**Exercise objective:**
Single out the lines of the material that contain "height" and copy them.

**Data extract:**
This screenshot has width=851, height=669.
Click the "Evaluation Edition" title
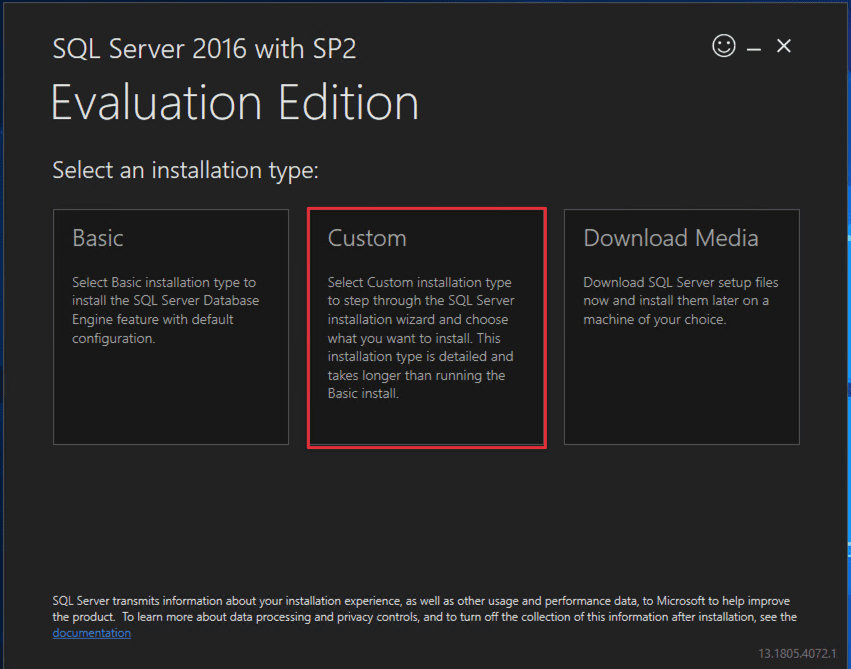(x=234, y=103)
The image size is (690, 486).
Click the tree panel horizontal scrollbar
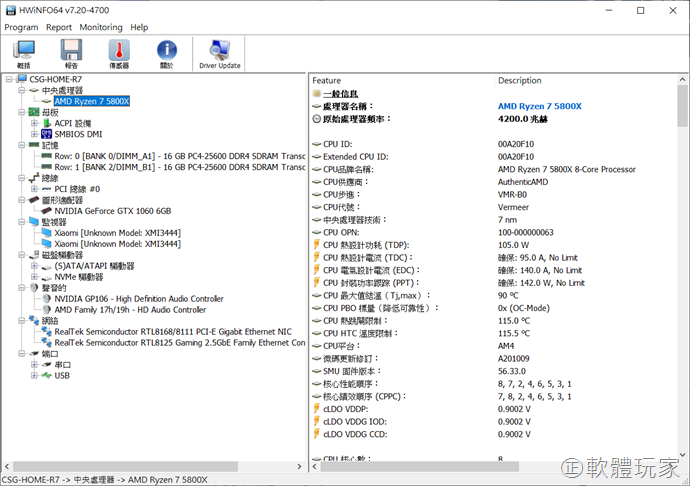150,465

==

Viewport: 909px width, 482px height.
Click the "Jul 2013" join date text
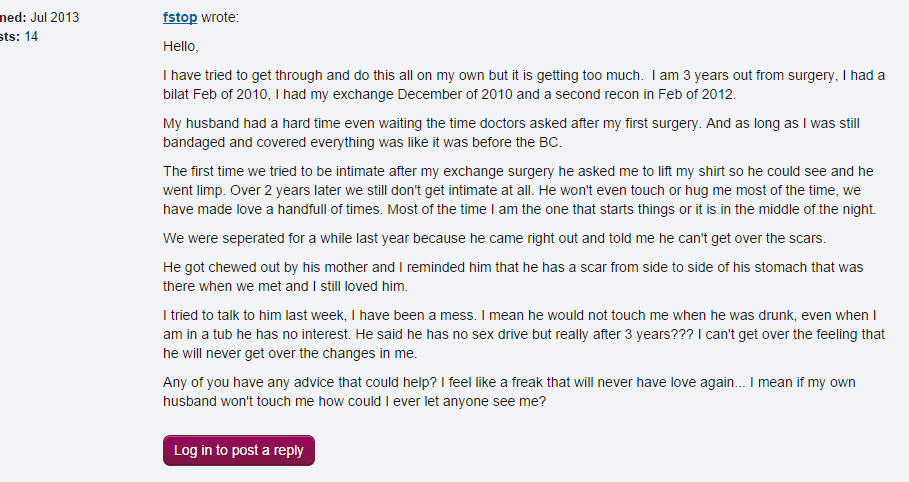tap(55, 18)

**Answer space:**
This screenshot has width=851, height=669.
Viewport: 909px width, 482px height.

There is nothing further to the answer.